### Exercise requirements
Below are some records; write them all out again exactly.

Stored records:
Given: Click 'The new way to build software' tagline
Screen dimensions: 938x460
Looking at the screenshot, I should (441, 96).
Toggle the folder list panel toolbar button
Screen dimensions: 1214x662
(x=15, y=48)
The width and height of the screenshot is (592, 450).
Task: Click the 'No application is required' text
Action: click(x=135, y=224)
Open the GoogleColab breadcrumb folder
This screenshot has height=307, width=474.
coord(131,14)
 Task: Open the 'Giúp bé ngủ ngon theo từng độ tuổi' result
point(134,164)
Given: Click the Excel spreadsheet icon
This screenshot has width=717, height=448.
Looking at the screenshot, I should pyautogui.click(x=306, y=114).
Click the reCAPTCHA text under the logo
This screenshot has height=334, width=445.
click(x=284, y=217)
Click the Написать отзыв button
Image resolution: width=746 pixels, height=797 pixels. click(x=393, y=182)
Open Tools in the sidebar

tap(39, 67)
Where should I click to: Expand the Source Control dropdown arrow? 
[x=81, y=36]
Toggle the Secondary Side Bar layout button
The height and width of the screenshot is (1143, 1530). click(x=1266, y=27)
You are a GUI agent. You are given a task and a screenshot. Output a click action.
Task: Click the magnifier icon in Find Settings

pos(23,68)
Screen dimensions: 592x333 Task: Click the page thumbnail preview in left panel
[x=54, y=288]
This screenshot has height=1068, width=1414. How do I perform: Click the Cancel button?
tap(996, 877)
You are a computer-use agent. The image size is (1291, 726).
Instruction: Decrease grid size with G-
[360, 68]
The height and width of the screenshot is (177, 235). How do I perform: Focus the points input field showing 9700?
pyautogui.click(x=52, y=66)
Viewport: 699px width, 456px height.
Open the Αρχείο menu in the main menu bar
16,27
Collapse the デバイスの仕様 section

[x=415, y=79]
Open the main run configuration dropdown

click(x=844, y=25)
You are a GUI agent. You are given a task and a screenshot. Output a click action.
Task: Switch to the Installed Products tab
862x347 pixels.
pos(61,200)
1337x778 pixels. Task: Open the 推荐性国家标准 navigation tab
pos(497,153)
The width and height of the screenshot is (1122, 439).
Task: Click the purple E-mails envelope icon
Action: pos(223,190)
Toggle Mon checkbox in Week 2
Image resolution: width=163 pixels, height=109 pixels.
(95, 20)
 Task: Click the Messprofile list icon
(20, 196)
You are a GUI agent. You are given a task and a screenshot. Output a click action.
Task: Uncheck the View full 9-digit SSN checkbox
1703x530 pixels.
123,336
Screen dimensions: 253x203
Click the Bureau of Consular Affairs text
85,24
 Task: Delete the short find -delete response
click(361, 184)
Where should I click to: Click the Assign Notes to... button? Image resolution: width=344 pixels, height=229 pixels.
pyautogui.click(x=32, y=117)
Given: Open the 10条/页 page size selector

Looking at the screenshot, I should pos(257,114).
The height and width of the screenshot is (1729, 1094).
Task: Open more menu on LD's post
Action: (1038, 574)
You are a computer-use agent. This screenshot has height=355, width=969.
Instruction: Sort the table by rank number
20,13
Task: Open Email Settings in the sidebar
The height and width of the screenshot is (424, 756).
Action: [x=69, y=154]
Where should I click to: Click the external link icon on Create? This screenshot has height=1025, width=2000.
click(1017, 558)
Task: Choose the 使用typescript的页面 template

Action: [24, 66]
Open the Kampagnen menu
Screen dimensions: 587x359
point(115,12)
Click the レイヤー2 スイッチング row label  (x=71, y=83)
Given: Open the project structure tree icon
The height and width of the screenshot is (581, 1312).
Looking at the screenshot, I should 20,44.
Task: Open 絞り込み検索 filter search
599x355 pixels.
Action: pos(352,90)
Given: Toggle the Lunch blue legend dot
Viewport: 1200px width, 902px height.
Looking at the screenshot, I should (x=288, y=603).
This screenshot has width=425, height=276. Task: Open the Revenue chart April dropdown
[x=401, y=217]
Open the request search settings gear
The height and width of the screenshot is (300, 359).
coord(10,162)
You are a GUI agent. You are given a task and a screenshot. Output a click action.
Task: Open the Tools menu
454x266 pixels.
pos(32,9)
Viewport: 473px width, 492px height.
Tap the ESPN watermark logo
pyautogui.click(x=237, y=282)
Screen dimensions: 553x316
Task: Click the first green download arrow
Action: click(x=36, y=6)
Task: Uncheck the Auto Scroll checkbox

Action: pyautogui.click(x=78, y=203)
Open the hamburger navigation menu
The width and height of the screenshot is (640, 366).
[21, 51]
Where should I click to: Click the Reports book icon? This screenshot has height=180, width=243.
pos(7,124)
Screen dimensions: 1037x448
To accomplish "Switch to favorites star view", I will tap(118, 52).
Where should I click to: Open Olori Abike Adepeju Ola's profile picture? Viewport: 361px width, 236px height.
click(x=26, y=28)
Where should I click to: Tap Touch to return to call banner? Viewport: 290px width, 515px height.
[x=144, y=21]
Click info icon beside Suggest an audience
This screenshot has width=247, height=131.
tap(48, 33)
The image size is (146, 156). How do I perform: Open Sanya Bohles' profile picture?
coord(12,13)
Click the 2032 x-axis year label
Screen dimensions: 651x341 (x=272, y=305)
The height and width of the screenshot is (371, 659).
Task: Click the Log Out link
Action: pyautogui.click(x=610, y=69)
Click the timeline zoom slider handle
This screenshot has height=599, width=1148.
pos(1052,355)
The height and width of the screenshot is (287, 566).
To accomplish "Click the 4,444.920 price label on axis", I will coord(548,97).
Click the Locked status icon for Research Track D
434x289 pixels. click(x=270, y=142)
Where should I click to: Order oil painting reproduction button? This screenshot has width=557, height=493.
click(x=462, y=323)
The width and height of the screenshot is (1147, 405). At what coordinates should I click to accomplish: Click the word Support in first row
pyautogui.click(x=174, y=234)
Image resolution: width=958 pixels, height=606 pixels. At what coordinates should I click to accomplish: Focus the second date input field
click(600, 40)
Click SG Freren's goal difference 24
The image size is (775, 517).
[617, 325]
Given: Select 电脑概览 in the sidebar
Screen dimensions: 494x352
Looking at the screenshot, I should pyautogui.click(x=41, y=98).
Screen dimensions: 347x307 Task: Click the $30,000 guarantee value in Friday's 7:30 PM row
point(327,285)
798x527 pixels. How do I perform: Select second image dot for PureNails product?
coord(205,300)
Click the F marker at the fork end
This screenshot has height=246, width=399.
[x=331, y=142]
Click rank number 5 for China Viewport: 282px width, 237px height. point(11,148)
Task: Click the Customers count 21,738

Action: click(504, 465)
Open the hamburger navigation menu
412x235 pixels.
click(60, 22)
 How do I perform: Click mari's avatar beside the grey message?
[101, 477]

### Exercise response
Given: Click 'The new way to build software' tagline
Screen dimensions: 938x460
Looking at the screenshot, I should (441, 96).
Toggle the folder list panel toolbar button
Screen dimensions: 1214x662
(x=15, y=48)
The width and height of the screenshot is (592, 450).
Task: Click the 'No application is required' text
Action: click(x=135, y=224)
Open the GoogleColab breadcrumb folder
This screenshot has height=307, width=474.
coord(131,14)
 Task: Open the 'Giúp bé ngủ ngon theo từng độ tuổi' result
point(134,164)
Given: Click the Excel spreadsheet icon
This screenshot has width=717, height=448.
Looking at the screenshot, I should pyautogui.click(x=306, y=114).
Click the reCAPTCHA text under the logo
This screenshot has height=334, width=445.
click(x=284, y=217)
Click the Написать отзыв button
Image resolution: width=746 pixels, height=797 pixels. click(x=393, y=182)
Open Tools in the sidebar

tap(39, 67)
Where should I click to: Expand the Source Control dropdown arrow? 
[x=81, y=36]
Toggle the Secondary Side Bar layout button
The height and width of the screenshot is (1143, 1530). click(x=1266, y=27)
You are a GUI agent. You are given a task and a screenshot. Output a click action.
Task: Click the magnifier icon in Find Settings

pos(23,68)
Screen dimensions: 592x333 Task: Click the page thumbnail preview in left panel
[x=54, y=288]
This screenshot has height=1068, width=1414. How do I perform: Click the Cancel button?
tap(996, 877)
You are a computer-use agent. The image size is (1291, 726).
Instruction: Decrease grid size with G-
[360, 68]
The height and width of the screenshot is (177, 235). How do I perform: Focus the points input field showing 9700?
pyautogui.click(x=52, y=66)
Viewport: 699px width, 456px height.
Open the Αρχείο menu in the main menu bar
16,27
Collapse the デバイスの仕様 section

[x=415, y=79]
Open the main run configuration dropdown

click(x=844, y=25)
You are a GUI agent. You are given a task and a screenshot. Output a click action.
Task: Switch to the Installed Products tab
862x347 pixels.
pos(61,200)
1337x778 pixels. Task: Open the 推荐性国家标准 navigation tab
pos(497,153)
The width and height of the screenshot is (1122, 439).
Task: Click the purple E-mails envelope icon
Action: pos(223,190)
Toggle Mon checkbox in Week 2
Image resolution: width=163 pixels, height=109 pixels.
(95, 20)
 Task: Click the Messprofile list icon
(20, 196)
You are a GUI agent. You are given a task and a screenshot. Output a click action.
Task: Uncheck the View full 9-digit SSN checkbox
1703x530 pixels.
123,336
Screen dimensions: 253x203
Click the Bureau of Consular Affairs text
85,24
 Task: Delete the short find -delete response
click(361, 184)
Where should I click to: Click the Assign Notes to... button? Image resolution: width=344 pixels, height=229 pixels.
pyautogui.click(x=32, y=117)
Given: Open the 10条/页 page size selector

Looking at the screenshot, I should pos(257,114).
The height and width of the screenshot is (1729, 1094).
Task: Open more menu on LD's post
Action: (1038, 574)
You are a computer-use agent. This screenshot has height=355, width=969.
Instruction: Sort the table by rank number
20,13
Task: Open Email Settings in the sidebar
The height and width of the screenshot is (424, 756).
Action: [x=69, y=154]
Where should I click to: Click the external link icon on Create? This screenshot has height=1025, width=2000.
click(1017, 558)
Task: Choose the 使用typescript的页面 template

Action: [24, 66]
Open the Kampagnen menu
Screen dimensions: 587x359
point(115,12)
Click the レイヤー2 スイッチング row label  (x=71, y=83)
Given: Open the project structure tree icon
The height and width of the screenshot is (581, 1312).
Looking at the screenshot, I should 20,44.
Task: Open 絞り込み検索 filter search
599x355 pixels.
Action: pos(352,90)
Given: Toggle the Lunch blue legend dot
Viewport: 1200px width, 902px height.
Looking at the screenshot, I should (x=288, y=603).
This screenshot has width=425, height=276. Task: Open the Revenue chart April dropdown
[x=401, y=217]
Open the request search settings gear
The height and width of the screenshot is (300, 359).
coord(10,162)
You are a GUI agent. You are given a task and a screenshot. Output a click action.
Task: Open the Tools menu
454x266 pixels.
pos(32,9)
Viewport: 473px width, 492px height.
Tap the ESPN watermark logo
pyautogui.click(x=237, y=282)
Screen dimensions: 553x316
Task: Click the first green download arrow
Action: click(x=36, y=6)
Task: Uncheck the Auto Scroll checkbox

Action: pyautogui.click(x=78, y=203)
Open the hamburger navigation menu
The width and height of the screenshot is (640, 366).
[21, 51]
Where should I click to: Click the Reports book icon? This screenshot has height=180, width=243.
pos(7,124)
Screen dimensions: 1037x448
To accomplish "Switch to favorites star view", I will tap(118, 52).
Where should I click to: Open Olori Abike Adepeju Ola's profile picture? Viewport: 361px width, 236px height.
click(x=26, y=28)
Where should I click to: Tap Touch to return to call banner? Viewport: 290px width, 515px height.
[x=144, y=21]
Click info icon beside Suggest an audience
This screenshot has width=247, height=131.
tap(48, 33)
The image size is (146, 156). How do I perform: Open Sanya Bohles' profile picture?
coord(12,13)
Click the 2032 x-axis year label
Screen dimensions: 651x341 (x=272, y=305)
The height and width of the screenshot is (371, 659).
Task: Click the Log Out link
Action: pyautogui.click(x=610, y=69)
Click the timeline zoom slider handle
This screenshot has height=599, width=1148.
pos(1052,355)
The height and width of the screenshot is (287, 566).
To accomplish "Click the 4,444.920 price label on axis", I will coord(548,97).
Click the Locked status icon for Research Track D
434x289 pixels. click(x=270, y=142)
Where should I click to: Order oil painting reproduction button? This screenshot has width=557, height=493.
click(x=462, y=323)
The width and height of the screenshot is (1147, 405). At what coordinates should I click to accomplish: Click the word Support in first row
pyautogui.click(x=174, y=234)
Image resolution: width=958 pixels, height=606 pixels. At what coordinates should I click to accomplish: Focus the second date input field
click(600, 40)
Click SG Freren's goal difference 24
The image size is (775, 517).
[617, 325]
Given: Select 电脑概览 in the sidebar
Screen dimensions: 494x352
Looking at the screenshot, I should pyautogui.click(x=41, y=98).
Screen dimensions: 347x307 Task: Click the $30,000 guarantee value in Friday's 7:30 PM row
point(327,285)
798x527 pixels. How do I perform: Select second image dot for PureNails product?
coord(205,300)
Click the F marker at the fork end
This screenshot has height=246, width=399.
[x=331, y=142]
Click rank number 5 for China Viewport: 282px width, 237px height. point(11,148)
Task: Click the Customers count 21,738

Action: click(504, 465)
Open the hamburger navigation menu
412x235 pixels.
click(60, 22)
 How do I perform: Click mari's avatar beside the grey message?
[101, 477]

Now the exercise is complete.